▶ [What needs to be done] Reproduce this listing in full.

Segment Open

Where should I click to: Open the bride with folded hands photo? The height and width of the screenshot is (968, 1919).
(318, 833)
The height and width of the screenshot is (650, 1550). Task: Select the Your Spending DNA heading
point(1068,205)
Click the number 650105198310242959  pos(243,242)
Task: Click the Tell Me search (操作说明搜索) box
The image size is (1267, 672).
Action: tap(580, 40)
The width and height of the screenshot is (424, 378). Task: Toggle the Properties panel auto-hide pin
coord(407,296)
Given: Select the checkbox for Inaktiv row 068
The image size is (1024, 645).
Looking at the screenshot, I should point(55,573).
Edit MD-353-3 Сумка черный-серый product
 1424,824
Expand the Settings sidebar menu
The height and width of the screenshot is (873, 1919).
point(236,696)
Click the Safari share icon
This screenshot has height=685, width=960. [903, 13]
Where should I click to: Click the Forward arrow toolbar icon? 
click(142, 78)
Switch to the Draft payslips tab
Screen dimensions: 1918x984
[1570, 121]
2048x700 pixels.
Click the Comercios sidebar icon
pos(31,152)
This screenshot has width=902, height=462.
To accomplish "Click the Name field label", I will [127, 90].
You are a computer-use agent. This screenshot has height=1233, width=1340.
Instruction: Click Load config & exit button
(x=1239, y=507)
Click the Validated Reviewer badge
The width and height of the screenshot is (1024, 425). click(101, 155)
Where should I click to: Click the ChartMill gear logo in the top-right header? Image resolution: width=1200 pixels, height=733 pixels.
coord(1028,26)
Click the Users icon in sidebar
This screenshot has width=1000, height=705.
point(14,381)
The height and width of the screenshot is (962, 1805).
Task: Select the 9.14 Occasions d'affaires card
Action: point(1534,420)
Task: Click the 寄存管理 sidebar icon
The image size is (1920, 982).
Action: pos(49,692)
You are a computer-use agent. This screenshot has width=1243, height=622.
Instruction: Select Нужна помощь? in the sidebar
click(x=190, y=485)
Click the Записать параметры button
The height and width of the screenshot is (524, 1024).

Segment Closed

▶ [Written solution]
Where should I click to: Open the bride with folded hands photo? The height and width of the screenshot is (968, 1919).
(318, 833)
The height and width of the screenshot is (650, 1550). Task: Select the Your Spending DNA heading
point(1068,205)
Click the number 650105198310242959  pos(243,242)
Task: Click the Tell Me search (操作说明搜索) box
The image size is (1267, 672).
Action: tap(580, 40)
The width and height of the screenshot is (424, 378). Task: Toggle the Properties panel auto-hide pin
coord(407,296)
Given: Select the checkbox for Inaktiv row 068
The image size is (1024, 645).
Looking at the screenshot, I should point(55,573).
Edit MD-353-3 Сумка черный-серый product
 1424,824
Expand the Settings sidebar menu
The height and width of the screenshot is (873, 1919).
point(236,696)
Click the Safari share icon
This screenshot has height=685, width=960. [903, 13]
Where should I click to: Click the Forward arrow toolbar icon? 
click(142, 78)
Switch to the Draft payslips tab
Screen dimensions: 1918x984
[1570, 121]
2048x700 pixels.
Click the Comercios sidebar icon
pos(31,152)
This screenshot has width=902, height=462.
To accomplish "Click the Name field label", I will [127, 90].
You are a computer-use agent. This screenshot has height=1233, width=1340.
Instruction: Click Load config & exit button
(x=1239, y=507)
Click the Validated Reviewer badge
The width and height of the screenshot is (1024, 425). click(101, 155)
Where should I click to: Click the ChartMill gear logo in the top-right header? Image resolution: width=1200 pixels, height=733 pixels.
coord(1028,26)
Click the Users icon in sidebar
This screenshot has width=1000, height=705.
point(14,381)
The height and width of the screenshot is (962, 1805).
Task: Select the 9.14 Occasions d'affaires card
Action: point(1534,420)
Task: Click the 寄存管理 sidebar icon
The image size is (1920, 982).
Action: pos(49,692)
You are a computer-use agent. This screenshot has width=1243, height=622.
Instruction: Select Нужна помощь? in the sidebar
click(x=190, y=485)
Click the Записать параметры button
The height and width of the screenshot is (524, 1024).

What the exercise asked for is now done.